> _OBJECTIVE_:
Starting at the line that contains "Image resolution: width=764" and ending at the last line of the material, rewrite those lines as a numbered list, omitting blank lines and leaving the pictures out.

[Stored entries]
^^^^^^^^
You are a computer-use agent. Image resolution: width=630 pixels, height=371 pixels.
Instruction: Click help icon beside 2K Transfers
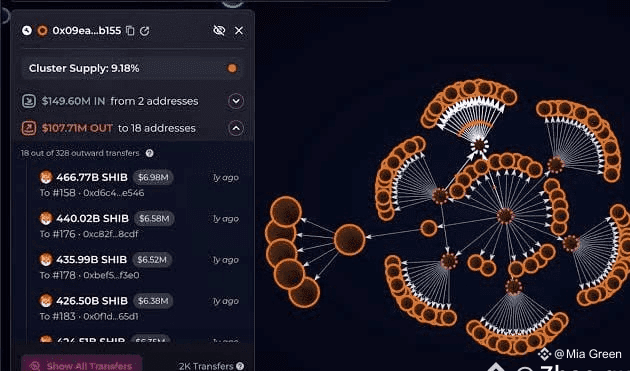pos(240,366)
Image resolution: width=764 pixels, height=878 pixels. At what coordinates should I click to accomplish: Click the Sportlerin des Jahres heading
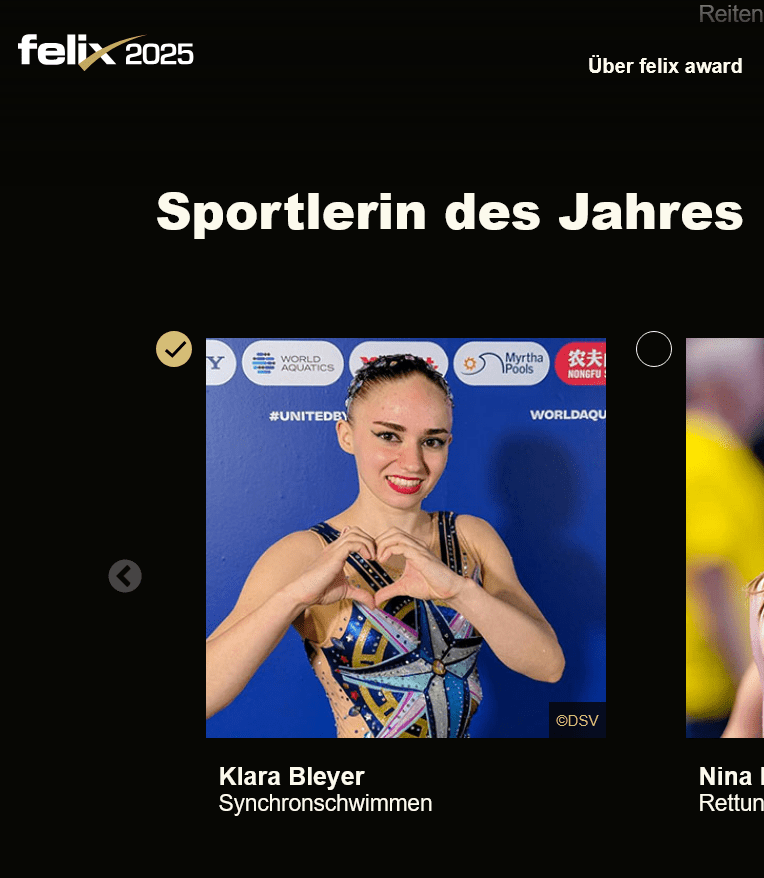(450, 212)
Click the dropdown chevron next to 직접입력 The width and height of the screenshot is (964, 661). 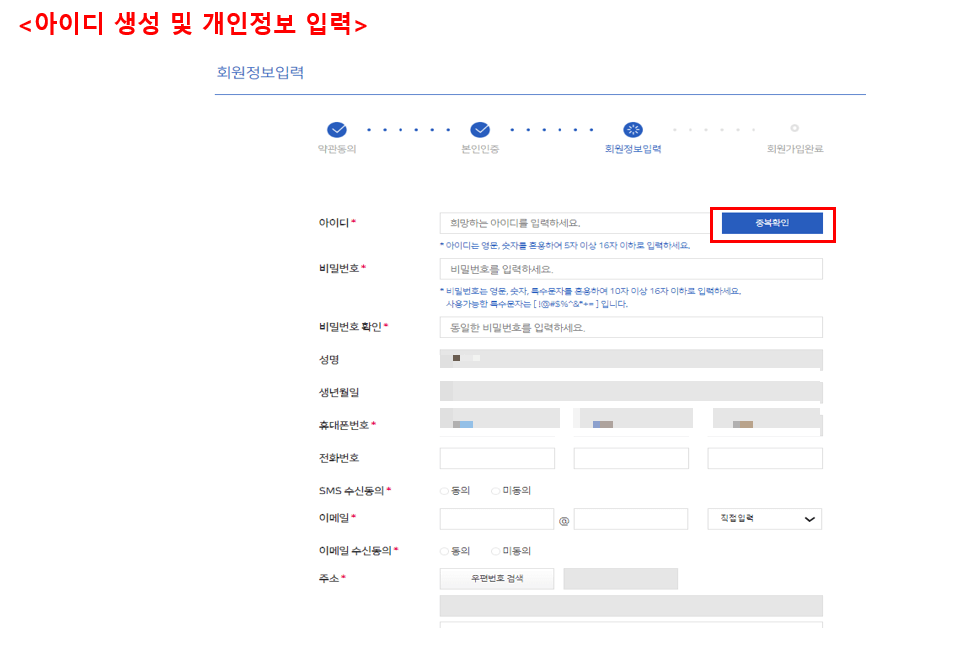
^^^^^^^^
> _FINISHED ANSWER_:
1. Image resolution: width=764 pixels, height=878 pixels. At what coordinates should I click to accomplish: Click the Sportlerin des Jahres heading
2. (450, 212)
3. Click the dropdown chevron next to 직접입력 The width and height of the screenshot is (964, 661). 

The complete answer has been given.